* _The problem_: Count how many lines below include the string "account". Only that number should appear in the reply.

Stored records
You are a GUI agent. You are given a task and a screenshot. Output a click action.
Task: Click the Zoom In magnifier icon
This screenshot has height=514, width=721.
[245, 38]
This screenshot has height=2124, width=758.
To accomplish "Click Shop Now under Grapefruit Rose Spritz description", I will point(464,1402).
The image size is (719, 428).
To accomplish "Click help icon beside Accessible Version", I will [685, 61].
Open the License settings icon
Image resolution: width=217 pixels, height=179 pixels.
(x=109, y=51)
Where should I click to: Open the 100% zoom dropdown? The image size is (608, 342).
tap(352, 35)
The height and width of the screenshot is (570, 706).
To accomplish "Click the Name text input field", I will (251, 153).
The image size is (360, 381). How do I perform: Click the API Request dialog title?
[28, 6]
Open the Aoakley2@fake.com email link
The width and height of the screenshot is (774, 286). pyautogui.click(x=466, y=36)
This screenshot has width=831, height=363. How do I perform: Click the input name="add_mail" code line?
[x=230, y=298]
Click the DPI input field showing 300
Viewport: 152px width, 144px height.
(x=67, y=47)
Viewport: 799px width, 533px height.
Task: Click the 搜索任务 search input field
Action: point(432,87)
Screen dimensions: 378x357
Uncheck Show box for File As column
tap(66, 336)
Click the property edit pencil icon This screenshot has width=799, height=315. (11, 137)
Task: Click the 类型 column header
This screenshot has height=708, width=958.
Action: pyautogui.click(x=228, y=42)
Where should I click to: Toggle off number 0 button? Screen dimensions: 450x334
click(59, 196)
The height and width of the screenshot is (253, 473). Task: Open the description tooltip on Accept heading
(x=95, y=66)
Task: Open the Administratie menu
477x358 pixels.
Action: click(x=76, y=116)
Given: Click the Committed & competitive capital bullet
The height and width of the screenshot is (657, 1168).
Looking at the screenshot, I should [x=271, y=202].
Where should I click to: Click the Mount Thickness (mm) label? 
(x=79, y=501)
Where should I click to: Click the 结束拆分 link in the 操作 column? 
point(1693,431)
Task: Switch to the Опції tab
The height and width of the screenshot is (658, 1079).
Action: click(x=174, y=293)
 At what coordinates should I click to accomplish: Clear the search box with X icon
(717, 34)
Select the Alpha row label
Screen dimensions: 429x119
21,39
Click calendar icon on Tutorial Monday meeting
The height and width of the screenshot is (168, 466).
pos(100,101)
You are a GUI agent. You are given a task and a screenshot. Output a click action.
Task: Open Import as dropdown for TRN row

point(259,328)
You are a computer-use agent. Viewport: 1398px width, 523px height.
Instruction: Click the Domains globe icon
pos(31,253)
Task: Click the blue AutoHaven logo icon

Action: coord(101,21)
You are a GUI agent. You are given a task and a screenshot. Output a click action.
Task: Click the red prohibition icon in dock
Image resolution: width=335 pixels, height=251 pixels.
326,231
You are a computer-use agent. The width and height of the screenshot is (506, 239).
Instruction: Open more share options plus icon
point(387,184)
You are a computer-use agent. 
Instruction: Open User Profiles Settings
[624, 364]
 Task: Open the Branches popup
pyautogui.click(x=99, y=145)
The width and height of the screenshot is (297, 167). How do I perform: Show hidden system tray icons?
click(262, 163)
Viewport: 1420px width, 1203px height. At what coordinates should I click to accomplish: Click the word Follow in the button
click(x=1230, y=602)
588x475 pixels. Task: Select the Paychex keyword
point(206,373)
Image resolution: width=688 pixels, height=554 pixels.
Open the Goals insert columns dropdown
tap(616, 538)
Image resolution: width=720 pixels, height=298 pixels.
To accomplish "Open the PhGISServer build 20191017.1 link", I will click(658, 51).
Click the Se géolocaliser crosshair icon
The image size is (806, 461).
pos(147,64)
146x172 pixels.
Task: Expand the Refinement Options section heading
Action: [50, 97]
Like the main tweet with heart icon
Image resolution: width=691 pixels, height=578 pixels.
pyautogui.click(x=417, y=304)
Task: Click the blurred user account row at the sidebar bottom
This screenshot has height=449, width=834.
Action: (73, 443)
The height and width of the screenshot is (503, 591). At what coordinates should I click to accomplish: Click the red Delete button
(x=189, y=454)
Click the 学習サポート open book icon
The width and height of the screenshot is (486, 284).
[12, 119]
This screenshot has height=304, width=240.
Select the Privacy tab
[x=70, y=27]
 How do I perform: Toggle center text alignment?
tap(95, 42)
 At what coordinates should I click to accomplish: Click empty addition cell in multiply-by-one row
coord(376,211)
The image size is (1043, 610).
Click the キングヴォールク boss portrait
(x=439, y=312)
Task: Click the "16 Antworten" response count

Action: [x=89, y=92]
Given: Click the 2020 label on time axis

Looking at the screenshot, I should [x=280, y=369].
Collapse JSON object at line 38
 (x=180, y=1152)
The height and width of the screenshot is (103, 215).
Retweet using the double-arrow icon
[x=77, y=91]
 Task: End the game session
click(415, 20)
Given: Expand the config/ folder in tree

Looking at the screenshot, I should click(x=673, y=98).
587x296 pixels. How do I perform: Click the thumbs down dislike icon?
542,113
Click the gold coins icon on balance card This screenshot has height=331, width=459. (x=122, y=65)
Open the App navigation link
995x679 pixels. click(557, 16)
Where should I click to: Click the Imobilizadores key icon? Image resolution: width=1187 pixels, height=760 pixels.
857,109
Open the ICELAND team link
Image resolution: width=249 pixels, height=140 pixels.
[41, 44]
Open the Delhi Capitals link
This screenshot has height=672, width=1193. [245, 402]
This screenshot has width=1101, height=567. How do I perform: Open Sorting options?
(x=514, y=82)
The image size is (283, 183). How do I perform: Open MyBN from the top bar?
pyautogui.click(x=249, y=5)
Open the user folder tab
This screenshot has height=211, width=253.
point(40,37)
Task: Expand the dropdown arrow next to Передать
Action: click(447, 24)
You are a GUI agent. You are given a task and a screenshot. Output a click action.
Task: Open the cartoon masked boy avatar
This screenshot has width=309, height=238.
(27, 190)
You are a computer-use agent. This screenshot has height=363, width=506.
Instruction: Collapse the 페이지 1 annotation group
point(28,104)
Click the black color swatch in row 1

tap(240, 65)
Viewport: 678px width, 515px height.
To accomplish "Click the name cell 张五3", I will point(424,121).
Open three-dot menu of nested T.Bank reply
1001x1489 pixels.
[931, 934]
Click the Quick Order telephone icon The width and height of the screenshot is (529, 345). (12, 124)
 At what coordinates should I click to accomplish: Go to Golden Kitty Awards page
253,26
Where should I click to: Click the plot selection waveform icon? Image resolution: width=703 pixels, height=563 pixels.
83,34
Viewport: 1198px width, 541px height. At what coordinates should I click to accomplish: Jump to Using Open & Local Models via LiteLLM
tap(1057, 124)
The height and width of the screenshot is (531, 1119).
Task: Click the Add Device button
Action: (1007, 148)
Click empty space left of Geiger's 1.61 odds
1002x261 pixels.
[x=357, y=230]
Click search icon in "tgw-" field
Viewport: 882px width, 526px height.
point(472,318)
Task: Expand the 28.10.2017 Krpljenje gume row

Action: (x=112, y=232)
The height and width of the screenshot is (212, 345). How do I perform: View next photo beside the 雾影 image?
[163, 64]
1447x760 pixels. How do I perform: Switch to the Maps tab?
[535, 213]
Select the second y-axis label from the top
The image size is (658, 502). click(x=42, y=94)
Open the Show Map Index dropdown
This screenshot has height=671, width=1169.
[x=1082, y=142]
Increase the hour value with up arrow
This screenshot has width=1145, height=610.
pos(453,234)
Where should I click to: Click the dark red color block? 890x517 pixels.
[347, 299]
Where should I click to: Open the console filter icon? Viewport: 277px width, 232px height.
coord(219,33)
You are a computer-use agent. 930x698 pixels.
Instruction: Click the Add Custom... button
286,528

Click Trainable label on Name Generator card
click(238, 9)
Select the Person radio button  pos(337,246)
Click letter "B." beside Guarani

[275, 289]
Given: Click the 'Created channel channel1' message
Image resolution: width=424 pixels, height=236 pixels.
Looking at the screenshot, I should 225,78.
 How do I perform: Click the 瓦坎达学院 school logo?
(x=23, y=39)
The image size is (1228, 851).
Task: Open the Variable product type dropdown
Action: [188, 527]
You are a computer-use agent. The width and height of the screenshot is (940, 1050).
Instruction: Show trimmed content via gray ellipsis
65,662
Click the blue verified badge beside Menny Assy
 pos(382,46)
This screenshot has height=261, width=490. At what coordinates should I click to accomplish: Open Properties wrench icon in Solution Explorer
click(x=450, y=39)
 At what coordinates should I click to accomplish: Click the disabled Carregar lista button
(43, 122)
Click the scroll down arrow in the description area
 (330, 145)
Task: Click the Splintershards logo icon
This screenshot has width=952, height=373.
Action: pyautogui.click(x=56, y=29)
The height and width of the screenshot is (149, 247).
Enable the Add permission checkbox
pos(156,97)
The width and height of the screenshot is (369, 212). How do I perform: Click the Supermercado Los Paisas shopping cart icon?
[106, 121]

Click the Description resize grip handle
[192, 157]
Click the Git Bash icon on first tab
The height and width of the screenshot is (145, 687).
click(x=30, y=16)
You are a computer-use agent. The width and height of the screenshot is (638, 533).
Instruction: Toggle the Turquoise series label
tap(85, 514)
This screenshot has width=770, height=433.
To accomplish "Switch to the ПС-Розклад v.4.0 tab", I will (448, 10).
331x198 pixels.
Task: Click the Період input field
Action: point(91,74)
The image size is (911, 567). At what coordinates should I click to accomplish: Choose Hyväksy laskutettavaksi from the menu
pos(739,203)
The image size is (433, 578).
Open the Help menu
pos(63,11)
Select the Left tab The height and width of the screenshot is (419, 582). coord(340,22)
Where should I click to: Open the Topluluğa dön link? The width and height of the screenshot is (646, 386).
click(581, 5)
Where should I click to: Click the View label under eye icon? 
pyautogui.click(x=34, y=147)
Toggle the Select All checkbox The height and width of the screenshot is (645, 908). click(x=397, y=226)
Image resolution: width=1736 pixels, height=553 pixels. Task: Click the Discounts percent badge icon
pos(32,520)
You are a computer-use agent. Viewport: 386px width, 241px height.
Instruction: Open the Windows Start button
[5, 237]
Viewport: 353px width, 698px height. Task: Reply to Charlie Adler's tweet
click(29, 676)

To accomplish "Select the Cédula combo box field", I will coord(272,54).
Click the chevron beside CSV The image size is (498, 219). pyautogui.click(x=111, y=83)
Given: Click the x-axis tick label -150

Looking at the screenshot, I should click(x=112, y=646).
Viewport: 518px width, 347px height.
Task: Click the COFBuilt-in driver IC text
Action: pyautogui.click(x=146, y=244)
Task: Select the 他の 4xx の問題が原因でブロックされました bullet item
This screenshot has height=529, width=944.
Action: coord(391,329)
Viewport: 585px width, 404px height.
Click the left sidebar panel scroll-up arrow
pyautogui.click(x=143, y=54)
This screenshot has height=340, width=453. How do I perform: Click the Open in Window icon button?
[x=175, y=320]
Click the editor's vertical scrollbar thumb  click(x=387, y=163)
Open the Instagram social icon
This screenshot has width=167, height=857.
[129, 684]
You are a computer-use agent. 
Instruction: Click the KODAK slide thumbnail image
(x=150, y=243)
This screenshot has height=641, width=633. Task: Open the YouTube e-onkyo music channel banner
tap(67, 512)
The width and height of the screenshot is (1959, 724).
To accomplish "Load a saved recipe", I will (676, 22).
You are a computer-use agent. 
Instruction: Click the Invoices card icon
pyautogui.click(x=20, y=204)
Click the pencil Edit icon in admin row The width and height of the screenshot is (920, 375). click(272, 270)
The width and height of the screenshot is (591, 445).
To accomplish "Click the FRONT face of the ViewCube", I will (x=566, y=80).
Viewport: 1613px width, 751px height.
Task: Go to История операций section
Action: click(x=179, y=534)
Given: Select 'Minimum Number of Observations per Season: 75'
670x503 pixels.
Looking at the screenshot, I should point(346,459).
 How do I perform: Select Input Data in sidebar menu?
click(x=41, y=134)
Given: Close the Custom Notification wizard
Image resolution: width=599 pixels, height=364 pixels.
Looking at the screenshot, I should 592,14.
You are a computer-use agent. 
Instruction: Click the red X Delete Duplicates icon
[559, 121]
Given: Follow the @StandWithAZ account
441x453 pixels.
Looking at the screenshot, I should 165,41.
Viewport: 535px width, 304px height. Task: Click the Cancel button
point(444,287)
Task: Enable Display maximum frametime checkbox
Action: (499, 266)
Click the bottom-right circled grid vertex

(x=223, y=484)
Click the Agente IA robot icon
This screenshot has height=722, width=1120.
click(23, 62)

* _Final answer_: 2